**Article**.
• • • • • • •
Posted on 09/03/2003 8:29:31 AM PDT by Damocles
Home is no place for school
Wed Sep 3, 6:49 AM ET
By Dennis L. Evans
The popularity of home schooling, while not significant in terms of the number of children involved, is attracting growing attention from the media, which create the impression that a "movement" is underway. Movement or not, there are compelling reasons to oppose home teaching both for the sake of the children involved and for society.
Home schooling is an extension of the misguided notion that "anyone can teach." That notion is simply wrong. Recently, some of our best and brightest college graduates, responding to the altruistic call to "Teach for America," failed as teachers because they lacked training. Good teaching is a complex act that involves more than simply loving children. Research on student achievement overwhelmingly supports the "common-sense" logic that the most important factor affecting student learning is teacher competency. While some parents may be competent to teach very young children, that competence will wane in more advanced grades as the content and complexity increases.
But schools serve important functions far beyond academic learning. Attending school is an important element in the development of the "whole child." Schools, particularly public schools, are the one place where "all of the children of all of the people come together." Can there be anything more important to each child and thus to our democratic society than to develop virtues and values such as respect for others, the ability to communicate and collaborate and an openness to diversity and new ideas? Such virtues and values cannot be accessed on the Internet.
The isolation implicit in home teaching is anathema to socialization and citizenship. It is a rejection of community and makes the home-schooler the captive of the orthodoxies of the parents.
One of the strengths of our educational system is the wide range of legitimate forms of public, private or parochial schooling available for parental choice.
With that in mind, those contemplating home teaching might heed the words of the Roman educator, Quintilian (A.D. 95). In opposing home schooling, he wrote, "It is one thing to shun schools entirely, another to choose from them."
Dennis L. Evans directs doctoral programs in education leadership at the University of California, Irvine.
Qualified disagreement here. I haven't seen a decent public school in our area, and there are certainly private schools that don't measure up to our standards, but with careful selection (given opportunities) often a good school can be found. My daughter's school is Christian, very conservative and academically rigorous, and she is thriving there. My son's school is tailored to his learning disabilities, and his teachers have skills (and patience) that I do not have. There are only 7 kids in his class this year - and the principal is a genius who believes in "her kids". My daughter would, I think, learn in the middle of the Gobi desert, but my son needs a little extra boost.
• • • • • • •
Reproduce word for word the portion of the home schooling article between "The isolation implicit" and "of the parents.", inclusive.
• • • • • • •
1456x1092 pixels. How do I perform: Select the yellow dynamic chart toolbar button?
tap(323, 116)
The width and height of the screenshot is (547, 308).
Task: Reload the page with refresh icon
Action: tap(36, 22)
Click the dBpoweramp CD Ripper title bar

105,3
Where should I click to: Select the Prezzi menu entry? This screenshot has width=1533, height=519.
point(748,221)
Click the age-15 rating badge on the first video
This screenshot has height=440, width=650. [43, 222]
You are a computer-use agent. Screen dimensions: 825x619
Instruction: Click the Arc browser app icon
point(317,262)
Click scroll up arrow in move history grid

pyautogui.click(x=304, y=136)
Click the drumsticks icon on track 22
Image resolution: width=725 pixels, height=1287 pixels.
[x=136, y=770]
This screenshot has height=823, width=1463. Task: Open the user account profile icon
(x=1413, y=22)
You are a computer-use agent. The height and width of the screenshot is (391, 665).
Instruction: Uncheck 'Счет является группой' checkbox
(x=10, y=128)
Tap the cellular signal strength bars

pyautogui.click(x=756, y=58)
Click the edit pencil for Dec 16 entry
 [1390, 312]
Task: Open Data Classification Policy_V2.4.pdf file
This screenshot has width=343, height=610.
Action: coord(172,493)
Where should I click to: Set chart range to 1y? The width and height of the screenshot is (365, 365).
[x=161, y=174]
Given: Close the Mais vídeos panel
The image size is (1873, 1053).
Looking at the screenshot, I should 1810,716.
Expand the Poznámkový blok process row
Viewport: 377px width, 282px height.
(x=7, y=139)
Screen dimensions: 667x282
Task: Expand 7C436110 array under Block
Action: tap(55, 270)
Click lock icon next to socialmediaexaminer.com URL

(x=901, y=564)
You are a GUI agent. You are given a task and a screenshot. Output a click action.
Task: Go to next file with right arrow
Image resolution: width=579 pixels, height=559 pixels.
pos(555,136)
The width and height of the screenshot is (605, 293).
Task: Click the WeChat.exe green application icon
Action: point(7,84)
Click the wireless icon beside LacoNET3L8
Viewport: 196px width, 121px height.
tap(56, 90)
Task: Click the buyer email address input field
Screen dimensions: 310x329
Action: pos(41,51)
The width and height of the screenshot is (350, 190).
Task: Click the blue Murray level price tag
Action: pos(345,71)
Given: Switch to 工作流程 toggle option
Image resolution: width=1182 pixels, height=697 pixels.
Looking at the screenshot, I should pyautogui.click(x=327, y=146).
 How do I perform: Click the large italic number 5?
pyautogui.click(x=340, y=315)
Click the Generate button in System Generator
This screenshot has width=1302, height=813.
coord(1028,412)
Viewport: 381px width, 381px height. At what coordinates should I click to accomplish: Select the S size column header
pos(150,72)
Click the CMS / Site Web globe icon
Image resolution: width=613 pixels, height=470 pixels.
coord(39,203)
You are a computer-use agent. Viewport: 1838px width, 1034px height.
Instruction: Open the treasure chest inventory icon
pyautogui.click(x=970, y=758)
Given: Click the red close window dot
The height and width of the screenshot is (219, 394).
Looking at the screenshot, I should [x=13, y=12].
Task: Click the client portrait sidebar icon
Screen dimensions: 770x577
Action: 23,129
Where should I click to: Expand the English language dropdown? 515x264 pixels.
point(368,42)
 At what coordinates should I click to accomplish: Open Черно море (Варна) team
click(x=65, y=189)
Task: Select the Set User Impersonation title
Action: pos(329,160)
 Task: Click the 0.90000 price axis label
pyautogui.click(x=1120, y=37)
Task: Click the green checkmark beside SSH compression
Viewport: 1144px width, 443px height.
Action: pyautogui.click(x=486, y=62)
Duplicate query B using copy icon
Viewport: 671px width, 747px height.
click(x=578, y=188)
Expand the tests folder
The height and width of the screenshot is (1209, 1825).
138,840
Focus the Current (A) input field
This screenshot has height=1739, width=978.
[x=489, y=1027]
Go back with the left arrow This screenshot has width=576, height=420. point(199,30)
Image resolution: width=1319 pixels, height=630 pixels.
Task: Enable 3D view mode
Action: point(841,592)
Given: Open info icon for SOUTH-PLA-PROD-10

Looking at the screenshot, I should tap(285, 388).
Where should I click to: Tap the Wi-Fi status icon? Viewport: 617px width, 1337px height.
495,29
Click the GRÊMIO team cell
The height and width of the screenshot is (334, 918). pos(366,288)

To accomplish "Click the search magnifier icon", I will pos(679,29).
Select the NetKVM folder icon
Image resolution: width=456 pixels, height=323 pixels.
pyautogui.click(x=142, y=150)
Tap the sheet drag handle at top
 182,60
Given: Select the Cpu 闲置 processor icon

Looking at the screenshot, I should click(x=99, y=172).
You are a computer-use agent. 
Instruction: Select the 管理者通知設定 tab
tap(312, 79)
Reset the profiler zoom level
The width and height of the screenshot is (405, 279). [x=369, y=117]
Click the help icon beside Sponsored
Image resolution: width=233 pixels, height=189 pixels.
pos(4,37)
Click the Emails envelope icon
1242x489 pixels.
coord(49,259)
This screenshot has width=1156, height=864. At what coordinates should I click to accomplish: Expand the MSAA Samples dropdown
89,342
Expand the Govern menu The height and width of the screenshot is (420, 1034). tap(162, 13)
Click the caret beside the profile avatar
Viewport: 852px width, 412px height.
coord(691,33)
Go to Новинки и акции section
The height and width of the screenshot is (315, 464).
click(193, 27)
• • • • • • •
**Exercise solution**.
The isolation implicit in home teaching is anathema to socialization and citizenship. It is a rejection of community and makes the home-schooler the captive of the orthodoxies of the parents.